Fruslerías
Mi amigo don Ruperto Vomipurga es, entre los médicos de mi tierra, todo lo que se entiende por un sabio en bacteriologia. Conoce íntimamente á todos los bacilos, sabe al dedillo sus mafias y picardías, y los trata tú por tú, con menos respeto que al arzobispo, por aquello de
A Dios se le habla de tú,
de tú á la Virgen María,
y al obispo se le dice
su señoría ilustrísima.
Ayer nos encontramos en la Casa de Correos, frente á una de las niñas estafeteras, chica que, al mirarla, se le hace á un cristiano la boca agua y los ojos despiden chiribitas.
—¡Bonita muchacha!—me dijo don Ruperto.
—Ya lo veo, doctor—le contesté—Es un lindo, microbio como para que lo estudie y clasifique usted, que hasta en el suspiro los persigue.
—¿Y por qué me la endilga y no la aprovecha usted para sus disquisiciones tradicionales? Yo, mi amigo, soy como el usurero aquel á quien fué un pobre diablo, á empeñarle un bonito cuadro—¿Es de usted? le preguntó el agiotista.—No, señor, es de Rubens, contestó el necesitado.—¡Ah, brihón! Lárguese ahorita mismo antes que lo mande á la comisaría. ¿Confiesa usted que no es suyo el cuadro, y tiene la desvergüenza de traérmelo, como si yo fuera ocultador de lo ajeno?—Aplíquese el cuento.
Entretanto, don Ruperto no tenía cuándo entregar su carta á la empleada. Recelando que la goma de la estampilla fuera almáciga de bacterias, no se atrevía á humedecer aquélla para pegarla en el sobre, y mirando á la simpática estafetera la dijo:
—Me parece, señorita, que anda usted algo delicada de salud.
—No, doctor; me siento bastante bien.
—A ver; dígnese usted sacar la lengua.
La joven obedeció un tanto alarmada. El médico pasó con delicadeza la estampilla por la lengua de la presunta enferma, y después de adherir aquélla al sobre, dijo:
—La felicito, niña; goza usted de cabal salud, y que sea por muchos años. Adiosito, y gracias por el servicio que acaba de prestarme.
Y echó la carta en el buzón, retirándose con más seriedad que pleito perdido.
No pude contener la risa al fijarme en el alelamiento del rostro de la joven, é inmediatamente fuí con el chisme donde mi camarada el Director de Correos.
Al día siguiente se colocó en las estafetas una esponja humedecida en agua de goma.
Débenme, pues, las empleadas del Correo el servicio (que tal vez no me agradecen las muy ingratonas) de que nadie les pedirá ya la lengua para humedecer estampillas.

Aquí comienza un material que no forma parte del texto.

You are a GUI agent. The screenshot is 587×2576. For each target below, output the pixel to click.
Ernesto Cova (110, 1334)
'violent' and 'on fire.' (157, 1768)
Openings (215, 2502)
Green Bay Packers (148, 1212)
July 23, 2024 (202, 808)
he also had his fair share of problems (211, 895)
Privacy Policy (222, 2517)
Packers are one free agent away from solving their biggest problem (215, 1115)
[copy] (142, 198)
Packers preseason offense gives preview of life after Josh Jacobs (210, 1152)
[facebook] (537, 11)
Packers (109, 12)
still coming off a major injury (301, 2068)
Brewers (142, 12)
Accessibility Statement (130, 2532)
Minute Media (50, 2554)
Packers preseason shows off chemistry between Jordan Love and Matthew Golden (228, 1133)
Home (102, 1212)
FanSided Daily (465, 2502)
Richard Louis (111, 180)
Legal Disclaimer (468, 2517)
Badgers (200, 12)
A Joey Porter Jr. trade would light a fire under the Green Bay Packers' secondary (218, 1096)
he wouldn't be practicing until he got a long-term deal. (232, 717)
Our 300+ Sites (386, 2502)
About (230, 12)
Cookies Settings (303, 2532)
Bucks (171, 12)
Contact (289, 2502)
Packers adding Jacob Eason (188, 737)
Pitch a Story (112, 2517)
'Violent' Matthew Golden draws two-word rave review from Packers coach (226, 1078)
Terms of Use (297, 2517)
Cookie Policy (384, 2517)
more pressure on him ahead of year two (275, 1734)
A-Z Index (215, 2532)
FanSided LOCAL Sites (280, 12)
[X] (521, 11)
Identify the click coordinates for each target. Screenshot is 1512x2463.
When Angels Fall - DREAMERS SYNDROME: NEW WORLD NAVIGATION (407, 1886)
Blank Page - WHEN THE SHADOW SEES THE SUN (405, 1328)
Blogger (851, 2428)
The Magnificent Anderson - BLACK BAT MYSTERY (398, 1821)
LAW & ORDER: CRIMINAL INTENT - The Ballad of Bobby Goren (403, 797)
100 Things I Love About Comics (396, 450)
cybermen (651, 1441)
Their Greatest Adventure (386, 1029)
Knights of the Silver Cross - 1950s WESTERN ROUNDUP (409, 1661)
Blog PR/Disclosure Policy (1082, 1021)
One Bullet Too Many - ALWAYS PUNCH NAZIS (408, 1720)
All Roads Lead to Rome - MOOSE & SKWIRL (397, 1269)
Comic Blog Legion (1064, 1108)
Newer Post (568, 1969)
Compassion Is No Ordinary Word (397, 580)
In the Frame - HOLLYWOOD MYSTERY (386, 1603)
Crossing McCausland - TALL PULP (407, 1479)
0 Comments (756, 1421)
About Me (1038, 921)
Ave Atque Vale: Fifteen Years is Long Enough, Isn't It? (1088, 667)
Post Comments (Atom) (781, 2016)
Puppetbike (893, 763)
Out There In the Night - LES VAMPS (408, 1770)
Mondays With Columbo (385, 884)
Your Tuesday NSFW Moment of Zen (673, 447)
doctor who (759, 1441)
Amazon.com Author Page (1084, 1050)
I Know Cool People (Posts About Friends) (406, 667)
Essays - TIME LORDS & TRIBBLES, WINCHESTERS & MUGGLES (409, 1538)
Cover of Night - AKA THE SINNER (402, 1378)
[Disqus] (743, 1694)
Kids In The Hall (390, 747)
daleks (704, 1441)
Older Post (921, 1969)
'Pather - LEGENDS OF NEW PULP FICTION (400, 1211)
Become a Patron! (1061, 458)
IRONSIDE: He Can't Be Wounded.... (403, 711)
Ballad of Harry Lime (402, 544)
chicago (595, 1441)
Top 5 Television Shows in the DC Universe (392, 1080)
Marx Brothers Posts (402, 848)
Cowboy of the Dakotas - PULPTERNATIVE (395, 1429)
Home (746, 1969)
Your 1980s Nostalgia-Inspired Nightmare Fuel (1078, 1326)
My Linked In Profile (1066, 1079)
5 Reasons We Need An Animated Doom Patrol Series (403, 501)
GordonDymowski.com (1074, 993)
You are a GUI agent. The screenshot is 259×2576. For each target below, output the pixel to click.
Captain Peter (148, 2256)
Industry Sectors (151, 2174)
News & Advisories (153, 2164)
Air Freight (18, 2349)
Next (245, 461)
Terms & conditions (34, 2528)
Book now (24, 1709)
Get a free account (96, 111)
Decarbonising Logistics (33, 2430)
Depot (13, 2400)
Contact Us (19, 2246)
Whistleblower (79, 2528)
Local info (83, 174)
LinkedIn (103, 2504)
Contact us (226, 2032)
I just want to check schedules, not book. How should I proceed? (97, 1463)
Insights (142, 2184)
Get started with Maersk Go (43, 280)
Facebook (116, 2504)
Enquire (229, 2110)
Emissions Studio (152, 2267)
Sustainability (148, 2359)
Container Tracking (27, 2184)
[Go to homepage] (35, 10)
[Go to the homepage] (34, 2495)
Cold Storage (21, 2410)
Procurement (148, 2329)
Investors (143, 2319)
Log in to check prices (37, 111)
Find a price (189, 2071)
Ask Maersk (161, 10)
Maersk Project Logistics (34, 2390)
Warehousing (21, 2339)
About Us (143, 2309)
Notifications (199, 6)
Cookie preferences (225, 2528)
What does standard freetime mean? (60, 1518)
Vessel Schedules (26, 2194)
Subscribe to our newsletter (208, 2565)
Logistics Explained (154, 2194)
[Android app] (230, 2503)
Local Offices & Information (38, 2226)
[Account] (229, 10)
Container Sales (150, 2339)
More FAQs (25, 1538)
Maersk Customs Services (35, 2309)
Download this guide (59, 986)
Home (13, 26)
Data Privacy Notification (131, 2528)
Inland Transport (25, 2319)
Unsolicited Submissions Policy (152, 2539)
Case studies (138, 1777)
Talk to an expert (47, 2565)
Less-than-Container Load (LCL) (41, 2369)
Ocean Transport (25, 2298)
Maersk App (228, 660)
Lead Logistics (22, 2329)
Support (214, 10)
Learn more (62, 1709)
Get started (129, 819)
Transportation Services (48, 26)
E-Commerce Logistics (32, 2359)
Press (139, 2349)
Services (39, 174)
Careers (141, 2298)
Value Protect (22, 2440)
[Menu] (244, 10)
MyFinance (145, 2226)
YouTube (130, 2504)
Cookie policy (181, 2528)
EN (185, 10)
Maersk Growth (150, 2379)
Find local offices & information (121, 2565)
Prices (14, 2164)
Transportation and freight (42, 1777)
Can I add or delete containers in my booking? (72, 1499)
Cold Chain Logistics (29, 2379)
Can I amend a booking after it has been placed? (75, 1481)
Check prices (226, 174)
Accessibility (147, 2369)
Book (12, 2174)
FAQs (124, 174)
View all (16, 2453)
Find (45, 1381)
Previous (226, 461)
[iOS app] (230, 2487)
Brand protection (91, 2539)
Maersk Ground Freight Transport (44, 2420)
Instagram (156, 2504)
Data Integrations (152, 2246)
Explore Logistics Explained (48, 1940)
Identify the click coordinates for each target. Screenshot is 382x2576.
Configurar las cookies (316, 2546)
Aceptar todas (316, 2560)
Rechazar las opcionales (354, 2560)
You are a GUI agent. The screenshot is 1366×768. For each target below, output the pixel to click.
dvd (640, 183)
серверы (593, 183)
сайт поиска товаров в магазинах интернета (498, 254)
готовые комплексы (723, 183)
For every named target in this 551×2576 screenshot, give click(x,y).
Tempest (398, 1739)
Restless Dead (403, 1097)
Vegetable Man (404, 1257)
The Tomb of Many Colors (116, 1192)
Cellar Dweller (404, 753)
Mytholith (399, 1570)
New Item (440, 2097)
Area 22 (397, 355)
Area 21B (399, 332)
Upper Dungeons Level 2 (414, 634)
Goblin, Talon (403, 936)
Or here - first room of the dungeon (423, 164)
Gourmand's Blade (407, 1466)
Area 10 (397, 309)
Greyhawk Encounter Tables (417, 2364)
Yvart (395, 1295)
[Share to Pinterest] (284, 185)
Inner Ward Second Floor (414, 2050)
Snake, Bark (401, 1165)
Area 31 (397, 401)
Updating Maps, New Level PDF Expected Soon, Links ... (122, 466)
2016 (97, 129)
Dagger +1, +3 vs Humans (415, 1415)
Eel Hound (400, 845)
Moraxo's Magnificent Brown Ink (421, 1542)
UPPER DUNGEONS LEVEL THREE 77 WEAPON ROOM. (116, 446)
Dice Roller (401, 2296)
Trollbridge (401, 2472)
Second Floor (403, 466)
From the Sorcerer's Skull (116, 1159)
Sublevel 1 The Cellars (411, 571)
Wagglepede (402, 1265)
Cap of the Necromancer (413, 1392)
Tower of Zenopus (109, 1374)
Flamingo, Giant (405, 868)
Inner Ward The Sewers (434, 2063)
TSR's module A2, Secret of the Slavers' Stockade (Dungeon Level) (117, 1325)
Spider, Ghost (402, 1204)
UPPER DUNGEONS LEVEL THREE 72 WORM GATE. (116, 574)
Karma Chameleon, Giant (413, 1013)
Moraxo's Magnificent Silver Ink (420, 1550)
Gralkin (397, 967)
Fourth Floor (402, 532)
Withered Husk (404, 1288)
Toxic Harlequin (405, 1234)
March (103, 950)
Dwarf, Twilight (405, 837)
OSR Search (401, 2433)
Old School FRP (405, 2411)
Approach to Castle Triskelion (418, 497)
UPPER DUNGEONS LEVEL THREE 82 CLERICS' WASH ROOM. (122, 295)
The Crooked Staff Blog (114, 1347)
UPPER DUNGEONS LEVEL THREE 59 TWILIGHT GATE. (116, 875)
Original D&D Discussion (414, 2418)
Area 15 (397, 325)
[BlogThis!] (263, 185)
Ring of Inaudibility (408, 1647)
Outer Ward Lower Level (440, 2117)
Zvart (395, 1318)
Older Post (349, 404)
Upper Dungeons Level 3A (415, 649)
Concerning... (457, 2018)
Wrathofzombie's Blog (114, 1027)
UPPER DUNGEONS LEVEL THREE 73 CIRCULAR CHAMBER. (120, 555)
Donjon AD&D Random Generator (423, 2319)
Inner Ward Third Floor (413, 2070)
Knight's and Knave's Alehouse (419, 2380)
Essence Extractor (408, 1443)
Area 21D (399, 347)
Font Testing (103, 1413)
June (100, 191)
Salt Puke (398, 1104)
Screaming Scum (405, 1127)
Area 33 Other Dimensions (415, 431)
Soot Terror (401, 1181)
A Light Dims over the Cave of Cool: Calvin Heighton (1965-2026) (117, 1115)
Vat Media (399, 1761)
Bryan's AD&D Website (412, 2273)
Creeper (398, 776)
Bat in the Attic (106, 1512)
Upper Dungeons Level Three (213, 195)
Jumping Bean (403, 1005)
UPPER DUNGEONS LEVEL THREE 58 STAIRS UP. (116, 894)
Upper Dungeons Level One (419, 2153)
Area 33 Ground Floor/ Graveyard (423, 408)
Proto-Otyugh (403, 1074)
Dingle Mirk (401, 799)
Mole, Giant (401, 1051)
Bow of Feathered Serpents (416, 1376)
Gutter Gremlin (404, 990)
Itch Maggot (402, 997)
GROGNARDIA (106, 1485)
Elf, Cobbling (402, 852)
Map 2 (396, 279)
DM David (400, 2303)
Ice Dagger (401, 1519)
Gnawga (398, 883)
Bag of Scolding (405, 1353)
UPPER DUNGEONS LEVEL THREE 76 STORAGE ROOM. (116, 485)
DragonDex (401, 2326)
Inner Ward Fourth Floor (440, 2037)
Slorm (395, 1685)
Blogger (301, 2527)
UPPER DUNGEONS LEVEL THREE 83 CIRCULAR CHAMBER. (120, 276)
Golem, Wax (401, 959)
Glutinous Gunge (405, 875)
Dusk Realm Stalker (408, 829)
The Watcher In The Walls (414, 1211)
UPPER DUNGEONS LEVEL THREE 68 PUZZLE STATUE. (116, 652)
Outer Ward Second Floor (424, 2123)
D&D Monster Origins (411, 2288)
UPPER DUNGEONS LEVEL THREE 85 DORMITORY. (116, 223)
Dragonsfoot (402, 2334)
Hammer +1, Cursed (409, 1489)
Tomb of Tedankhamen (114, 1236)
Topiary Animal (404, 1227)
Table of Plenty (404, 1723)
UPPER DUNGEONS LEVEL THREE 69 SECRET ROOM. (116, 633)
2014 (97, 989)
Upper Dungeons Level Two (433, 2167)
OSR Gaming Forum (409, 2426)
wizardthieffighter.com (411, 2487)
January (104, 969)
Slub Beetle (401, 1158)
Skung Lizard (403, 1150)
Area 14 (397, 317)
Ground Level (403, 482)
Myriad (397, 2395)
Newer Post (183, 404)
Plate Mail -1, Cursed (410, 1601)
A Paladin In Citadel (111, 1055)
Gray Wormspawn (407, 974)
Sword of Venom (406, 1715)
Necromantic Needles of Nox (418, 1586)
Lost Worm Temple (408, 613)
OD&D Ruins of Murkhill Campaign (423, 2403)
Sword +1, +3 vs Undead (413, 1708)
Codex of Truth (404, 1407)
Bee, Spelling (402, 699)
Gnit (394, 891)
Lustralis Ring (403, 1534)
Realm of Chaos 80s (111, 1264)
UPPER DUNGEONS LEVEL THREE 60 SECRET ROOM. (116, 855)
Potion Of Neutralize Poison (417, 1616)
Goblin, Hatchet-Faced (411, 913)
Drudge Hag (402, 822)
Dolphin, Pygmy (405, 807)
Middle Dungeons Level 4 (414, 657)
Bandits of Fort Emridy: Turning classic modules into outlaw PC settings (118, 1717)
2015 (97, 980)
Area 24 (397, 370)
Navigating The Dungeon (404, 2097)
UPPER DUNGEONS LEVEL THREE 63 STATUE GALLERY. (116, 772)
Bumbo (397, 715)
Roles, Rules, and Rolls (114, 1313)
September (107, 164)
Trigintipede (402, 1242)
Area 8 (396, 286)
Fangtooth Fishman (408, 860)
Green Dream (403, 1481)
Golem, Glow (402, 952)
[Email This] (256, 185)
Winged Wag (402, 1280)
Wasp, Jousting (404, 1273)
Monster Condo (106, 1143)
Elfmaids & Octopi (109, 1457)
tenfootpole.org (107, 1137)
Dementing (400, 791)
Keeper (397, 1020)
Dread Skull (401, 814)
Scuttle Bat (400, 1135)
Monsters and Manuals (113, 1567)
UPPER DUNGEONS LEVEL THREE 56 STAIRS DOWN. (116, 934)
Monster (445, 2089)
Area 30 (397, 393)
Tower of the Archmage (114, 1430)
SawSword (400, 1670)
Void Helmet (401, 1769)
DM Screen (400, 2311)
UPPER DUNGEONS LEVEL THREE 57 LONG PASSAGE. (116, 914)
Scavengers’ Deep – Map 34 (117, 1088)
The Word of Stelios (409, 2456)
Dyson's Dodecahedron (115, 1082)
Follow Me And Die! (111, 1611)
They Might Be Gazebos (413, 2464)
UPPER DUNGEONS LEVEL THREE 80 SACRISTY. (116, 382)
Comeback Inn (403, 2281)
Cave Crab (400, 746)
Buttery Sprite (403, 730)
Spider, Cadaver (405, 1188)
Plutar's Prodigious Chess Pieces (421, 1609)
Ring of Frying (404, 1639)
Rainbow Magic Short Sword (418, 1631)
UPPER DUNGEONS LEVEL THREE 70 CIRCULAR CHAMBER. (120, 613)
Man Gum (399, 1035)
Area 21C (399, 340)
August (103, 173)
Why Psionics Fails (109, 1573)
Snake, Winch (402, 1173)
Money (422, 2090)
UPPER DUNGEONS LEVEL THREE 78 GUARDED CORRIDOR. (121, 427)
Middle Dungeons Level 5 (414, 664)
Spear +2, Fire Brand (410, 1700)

Merceditas es una preciosa coqueta, de esas que promemeten, con el tiempo y las aguas, dorarle los cuernos al mismo diablo.
Sin duda tiene imán para que los poetas la persigan y la espeten á quemarropa, por lo menos, un soneto de aquellos que parecen una puñalada en el hígado. La sonetorrea es epidemia que compite con la peste bubónica, y acaso la aventaja.
Contáronme que Merceditas hasta en la sopa, en vez de fideos, encontraba versos ramplones.
Formaban en cierta noche su tertulia un romántico, que se jactaba de ser por entonces el enamorado á quien ella tenía en candelero de plata; uno de esos que se llaman decadentes, la cual decadencia no es chicha ni limonada, y que esperaba turno para reemplazar al anterior en el corazón voluble de la joven: y un clásico, que hacía ya meses estaba borrado en el escalafón de los pretendientes, y que concurría á la casa sólo por divertirse con la rivalidad amatoria de sus otros dos cofrades en Apolo.
A propósito de no sé qué tema de conversación, ocurriósele á Mercedes preguntar á sus poetas:
—Si uno pudiera escoger día en que morir, ¿cuál escogería usted?
El decadente, que fué el primer interrogado, creyó poner una pica en Flandes respondiendo:
en muriendo en tus brazos, cualquier día.
El romántico, como para dar berrinche á su rival, alardeando de ser actualmente el preferido, contestó:
en que de amarme dejes, vida mía.
Tocóle turno al clásico que, en puridad de verdad, habló muy á las derechas. Clásico, desencantado, prosaico había de ser, porque dijo... lo que dice todo hombre que no tiene flojos los tornillos del caletre:
quieres saber? El treinta de Febrero.